One of the biggest trends of the last 10 years has been open-plan living. The concept of a large, fresh and airy room, where the whole family can go about their daily activities yet still spend time together, is so appealing.
pen plan means more space - no weaving through rooms that are divided by walls - while an increase in natural light only adds to the attraction. Decorated correctly, an open-plan space is the ultimate design success story; but get it wrong and you'll have a messy, cluttered space with no identity.
"Open-plan spaces have to be zoned correctly, so you always feel like you're part of a thought-out room within a larger interconnected space," says Declan O'Donnell of ODKM Architects. "If you don't do this, you'll end up on a sofa in a kitchen, or feel like you're cooking in the dining room - this is not open-plan living.
"If you have some height to play with, think about stepping the ceiling levels. This can help make the different spaces - living, kitchen or dining - feel like separate enclosures but they'll still be part of one large space."

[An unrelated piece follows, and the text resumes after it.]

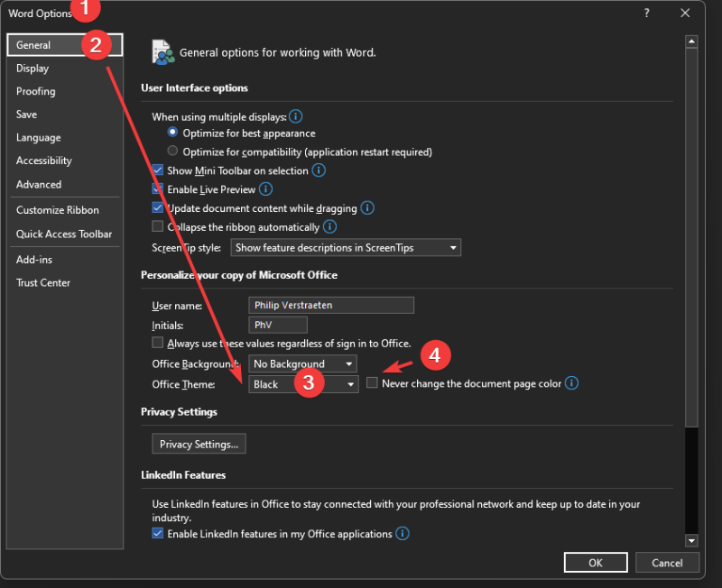Enable Collapse the ribbon automatically checkbox
The height and width of the screenshot is (588, 722).
(159, 227)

If the ceiling isn't an option, then look to the floor. Declan suggests varying floor finishes; for example, tiles in the kitchen and carpet in the sitting area. "This will add an extra layer and make the spaces feel very different."
Paint can also play a big role in open plan living, adds Aoife Rhattigan, creative director of RESTLESS.DESIGN.
"Don't limit yourself to one colour with open-plan living. One of the potential pitfalls of doing this is that your interior can feel stark, so use colour to define the different areas," she says. "Bold hues and patterns can make a large room feel more comfortable."
Aoife also suggests using social media for research; Instagram accounts by companies such as Dulux can be useful for inspiration.
"Each area can be defined by a slightly varied shade. Imagine colours that get gradually warmer as you move from kitchen through to the dining area. Each section of the space can offer you a slightly different, yet cohesive, experience," says Aoife.
Colour isn't limited to paint alone and expressing yourself through furniture and accessories is another way to break up the space. "Think about the furniture that's needed to make the rooms work," says Declan. "Consider its scale and ensure that it's appropriate. Don't force issues or try to fit in too much in - keep it simple."
There's always room for too much of a good thing, however, and finding the balance between open plan and smaller, cosy quarters is also important. "If you can, make sure you have another support space in the house that isn't part of this open plan," Declan says.
"We all need time on our own, especially in busy families, so allocate a separate room so you can have the flexibility to get away from it all, if you want to.